■ BRIEF
Rewrite these lines as a JSON list of strings, with one string per line and blank lines omitted.

===== INPUT ROWS =====

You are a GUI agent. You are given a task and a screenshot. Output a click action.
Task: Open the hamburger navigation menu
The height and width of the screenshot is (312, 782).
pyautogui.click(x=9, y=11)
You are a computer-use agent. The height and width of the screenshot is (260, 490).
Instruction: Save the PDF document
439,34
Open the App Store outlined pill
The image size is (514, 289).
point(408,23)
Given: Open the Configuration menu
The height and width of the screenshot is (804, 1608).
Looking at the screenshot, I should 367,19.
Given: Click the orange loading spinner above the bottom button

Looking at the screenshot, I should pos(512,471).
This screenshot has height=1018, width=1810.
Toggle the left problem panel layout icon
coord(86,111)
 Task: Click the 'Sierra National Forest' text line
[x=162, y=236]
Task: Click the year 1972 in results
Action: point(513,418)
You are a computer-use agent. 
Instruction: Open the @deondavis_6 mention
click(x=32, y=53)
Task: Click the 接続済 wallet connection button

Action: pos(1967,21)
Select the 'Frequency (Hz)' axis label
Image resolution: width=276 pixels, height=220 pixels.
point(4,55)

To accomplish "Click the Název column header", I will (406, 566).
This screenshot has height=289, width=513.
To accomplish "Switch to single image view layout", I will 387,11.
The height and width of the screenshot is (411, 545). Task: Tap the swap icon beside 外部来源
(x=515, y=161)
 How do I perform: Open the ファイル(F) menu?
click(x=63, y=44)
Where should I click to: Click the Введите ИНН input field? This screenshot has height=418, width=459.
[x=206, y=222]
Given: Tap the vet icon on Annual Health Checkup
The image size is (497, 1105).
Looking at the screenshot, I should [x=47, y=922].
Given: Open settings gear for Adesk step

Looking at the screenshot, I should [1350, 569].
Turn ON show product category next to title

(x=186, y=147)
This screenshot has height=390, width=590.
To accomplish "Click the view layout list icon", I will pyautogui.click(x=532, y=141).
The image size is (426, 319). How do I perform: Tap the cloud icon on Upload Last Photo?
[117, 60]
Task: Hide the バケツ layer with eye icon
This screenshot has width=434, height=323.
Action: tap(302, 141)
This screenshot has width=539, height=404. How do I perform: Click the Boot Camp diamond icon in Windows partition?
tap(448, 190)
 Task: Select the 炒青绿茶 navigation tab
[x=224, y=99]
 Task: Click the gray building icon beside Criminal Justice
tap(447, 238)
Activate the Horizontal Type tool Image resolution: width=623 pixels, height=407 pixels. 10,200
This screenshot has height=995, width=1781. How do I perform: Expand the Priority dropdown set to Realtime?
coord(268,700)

=====

■ WRITTEN SOLUTION
[
  "You are a GUI agent. You are given a task and a screenshot. Output a click action.",
  "Task: Open the hamburger navigation menu",
  "The height and width of the screenshot is (312, 782).",
  "pyautogui.click(x=9, y=11)",
  "You are a computer-use agent. The height and width of the screenshot is (260, 490).",
  "Instruction: Save the PDF document",
  "439,34",
  "Open the App Store outlined pill",
  "The image size is (514, 289).",
  "point(408,23)",
  "Given: Open the Configuration menu",
  "The height and width of the screenshot is (804, 1608).",
  "Looking at the screenshot, I should 367,19.",
  "Given: Click the orange loading spinner above the bottom button",
  "Looking at the screenshot, I should pos(512,471).",
  "This screenshot has height=1018, width=1810.",
  "Toggle the left problem panel layout icon",
  "coord(86,111)",
  " Task: Click the 'Sierra National Forest' text line",
  "[x=162, y=236]",
  "Task: Click the year 1972 in results",
  "Action: point(513,418)",
  "You are a computer-use agent. ",
  "Instruction: Open the @deondavis_6 mention",
  "click(x=32, y=53)",
  "Task: Click the 接続済 wallet connection button",
  "Action: pos(1967,21)",
  "Select the 'Frequency (Hz)' axis label",
  "Image resolution: width=276 pixels, height=220 pixels.",
  "point(4,55)",
  "To accomplish \"Click the Název column header\", I will (406, 566).",
  "This screenshot has height=289, width=513.",
  "To accomplish \"Switch to single image view layout\", I will 387,11.",
  "The height and width of the screenshot is (411, 545). Task: Tap the swap icon beside 外部来源",
  "(x=515, y=161)",
  " How do I perform: Open the ファイル(F) menu?",
  "click(x=63, y=44)",
  "Where should I click to: Click the Введите ИНН input field? This screenshot has height=418, width=459.",
  "[x=206, y=222]",
  "Given: Tap the vet icon on Annual Health Checkup",
  "The image size is (497, 1105).",
  "Looking at the screenshot, I should [x=47, y=922].",
  "Given: Open settings gear for Adesk step",
  "Looking at the screenshot, I should [1350, 569].",
  "Turn ON show product category next to title",
  "(x=186, y=147)",
  "This screenshot has height=390, width=590.",
  "To accomplish \"Click the view layout list icon\", I will pyautogui.click(x=532, y=141).",
  "The image size is (426, 319). How do I perform: Tap the cloud icon on Upload Last Photo?",
  "[117, 60]",
  "Task: Hide the バケツ layer with eye icon",
  "This screenshot has width=434, height=323.",
  "Action: tap(302, 141)",
  "This screenshot has width=539, height=404. How do I perform: Click the Boot Camp diamond icon in Windows partition?",
  "tap(448, 190)",
  " Task: Select the 炒青绿茶 navigation tab",
  "[x=224, y=99]",
  " Task: Click the gray building icon beside Criminal Justice",
  "tap(447, 238)",
  "Activate the Horizontal Type tool Image resolution: width=623 pixels, height=407 pixels. 10,200",
  "This screenshot has height=995, width=1781. How do I perform: Expand the Priority dropdown set to Realtime?",
  "coord(268,700)"
]